7:01 PM. Web logs show that the link is accessed from a Verizon FIOS subscriber in Burke, VA, in the same area and network as “Greg”, less than a mile from David Martosko’s residence. Only Schiff and Gregory/Preston know of the link’s existence.

7:22 PM. Gregory/Preston opens a chat window with Schiff to ask why the links aren’t working. Schiff says he will look into the problem.
7:26 PM. Gregory/Preston clearly knows he’s caught, and tries to cover his tracks. He changes his profile information in Facebook; he now pretends to be from Fairfax, VA. He changes his employer; he now pretends to work for World Bank Publishing, a company close to Berman & Company’s offices. He adds a work history, claiming to be employed by Trader Joes from 2008 to 2010.

This conflicts with his original cover story, when he previously claimed to be in India and Bangladesh. It also conflicts with the facts, as Trader Joe’s does not have locations in Colorado.


  1. Someone operating under the assumed name “Gregory Davis” and “Preston G. Davis”, using the account is friending activists, authors, legislators, bloggers, and other prominent individuals on Facebook.

  2. Gregory/Preston makes contradictory statements about his history and his ideology.

  3. At least 50 of the individuals friended by Gregory/Preston have been targeted by Richard Berman and the Center for Consumer Freedom on their websites.

  4. Nearly all of Gregory/Preston’s Facebook “likes” are directly related to issues CCF pursues.

  5. David Martosko is the spokesperson and Director of Research for CCF. He lives in Burke, VA, and works at CCF’s offices in Washington, D.C.

  6. Gregory/Preston frequently makes comments and posts which mirror Martosko’s writings within hours of their publication.

  7. Links sent privately to Gregory/Preston were subsequently visited by a person residing in Burke, VA within a mile of Martosko’s house, and working in Washington, D.C. within a mile of Martosko’s workplace.

  8. Martosko has an aggressive anti-activist agenda.

  9. Martosko is alleged to have stalked and photographed activists in 2007.

  10. Martosko has a recent history of substance abuse and erratic behavior.

  11. Martosko may have a concealed weapon permit.
If you have accepted a friend request from this questionable account, please block the account.

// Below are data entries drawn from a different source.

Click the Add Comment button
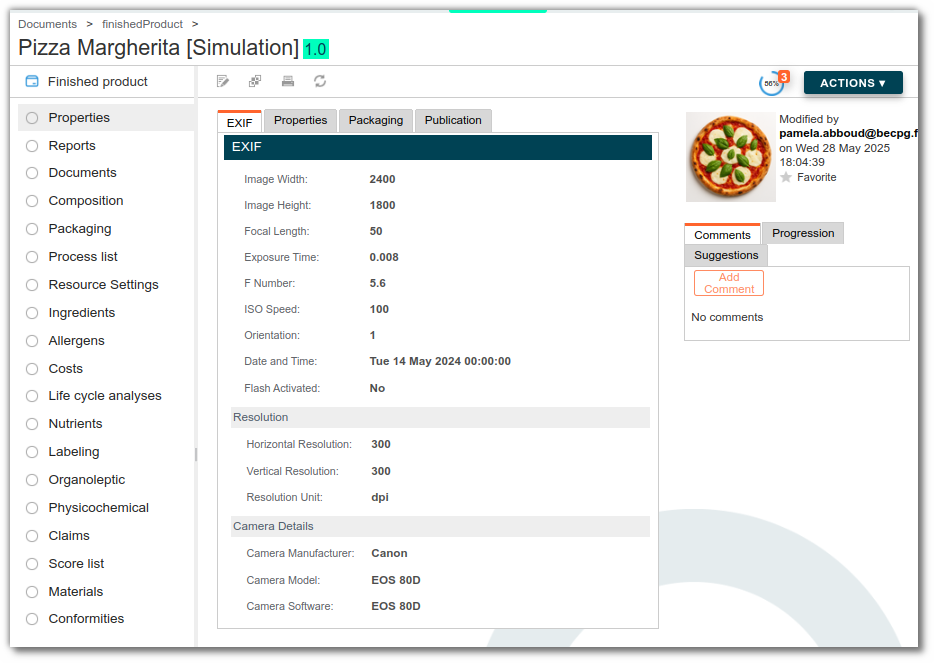 tap(728, 284)
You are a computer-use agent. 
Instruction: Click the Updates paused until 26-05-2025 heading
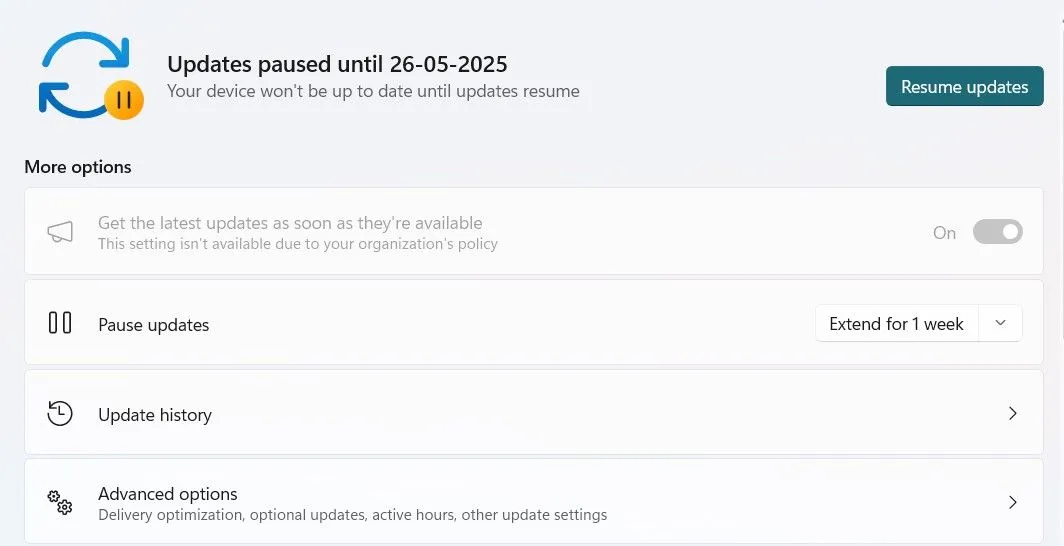pos(337,65)
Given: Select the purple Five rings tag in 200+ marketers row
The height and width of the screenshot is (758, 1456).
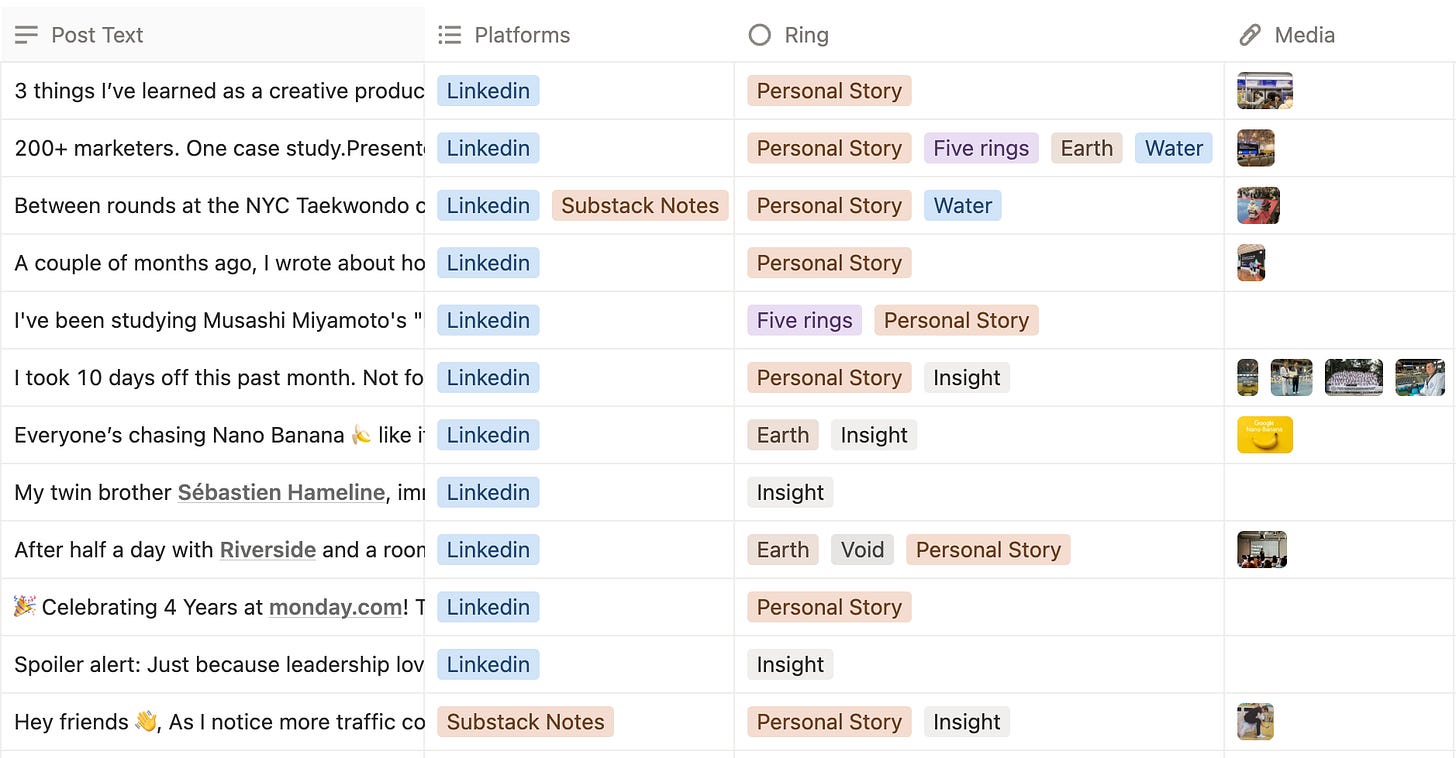Looking at the screenshot, I should click(x=981, y=148).
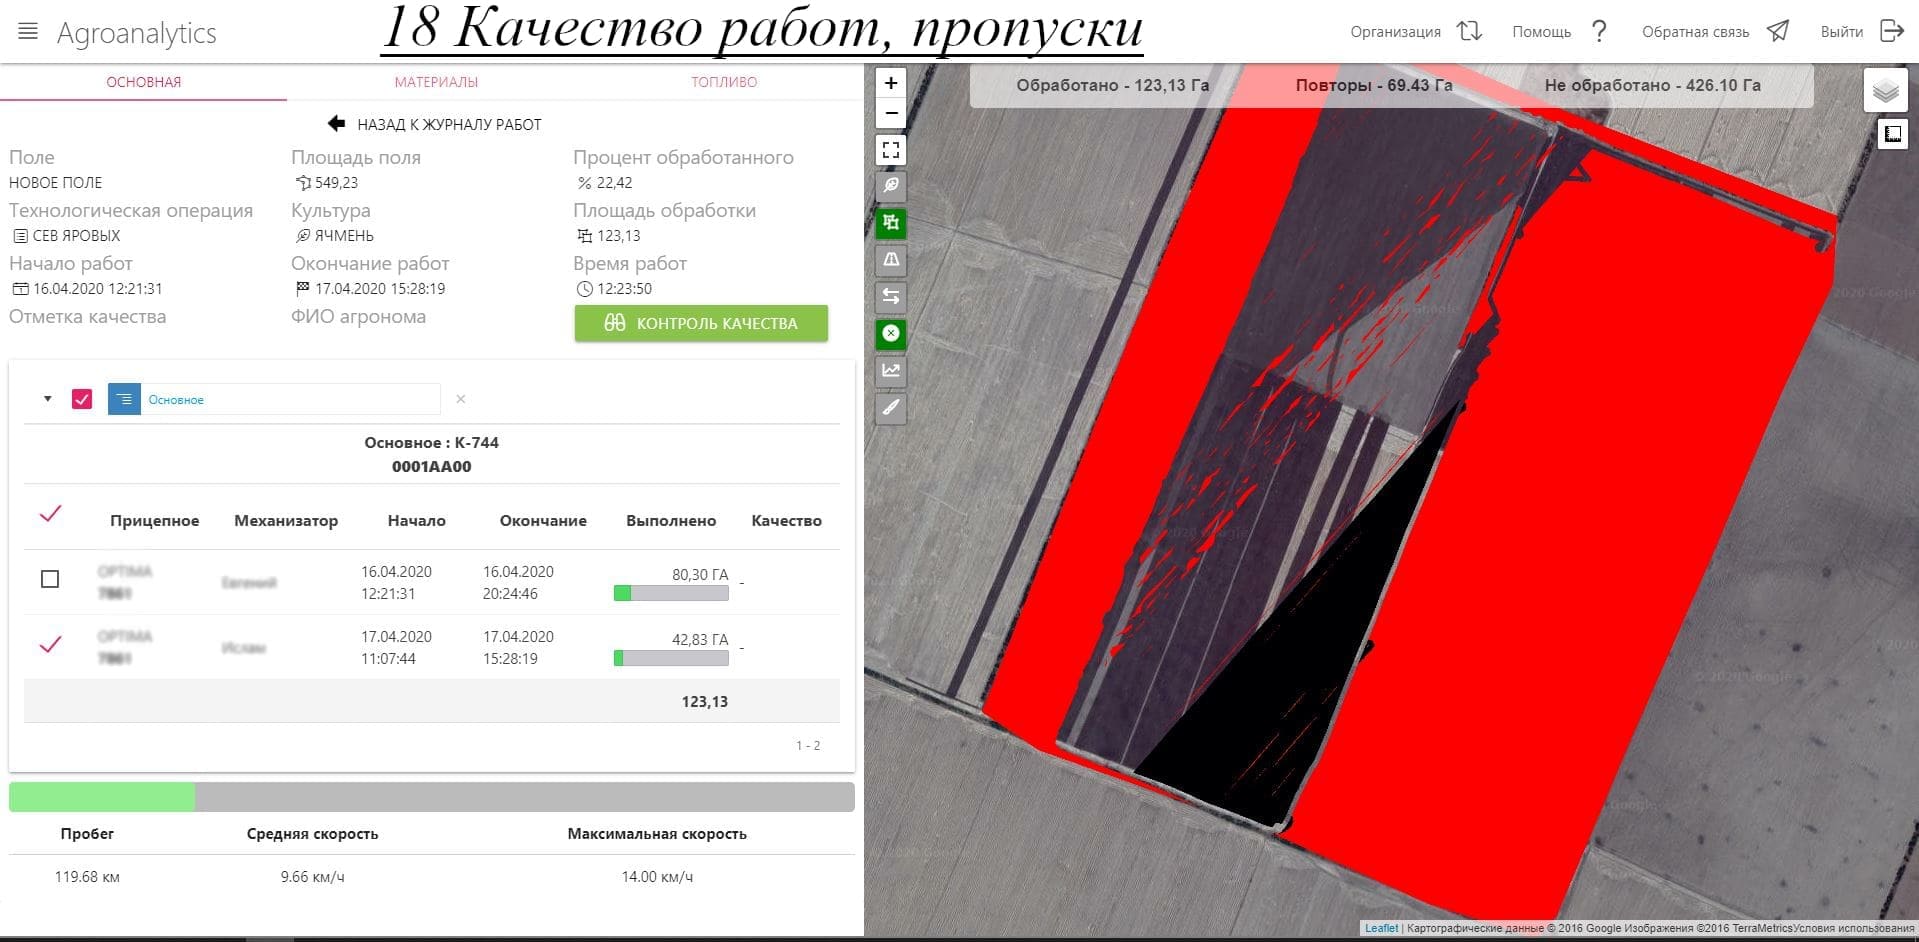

Many of the individuals who were previously warned about “Gregory Davis” later accepted friend requests from the same account under “Preston G. Davis”. Blocking the account prevents you from seeing future requests, even if the name on the account changes.
Be wary of friend requests from people you don’t know. Don’t be shy about asking mutual friends if they can vouch for the person.
Please contact the webmaster for further information.

Update March 15, 2013

A Mother Jones report has independently confirmed Martosko’s impersonation of activists through court documents in the case of Human League of Philadelphia v. Berman & Co.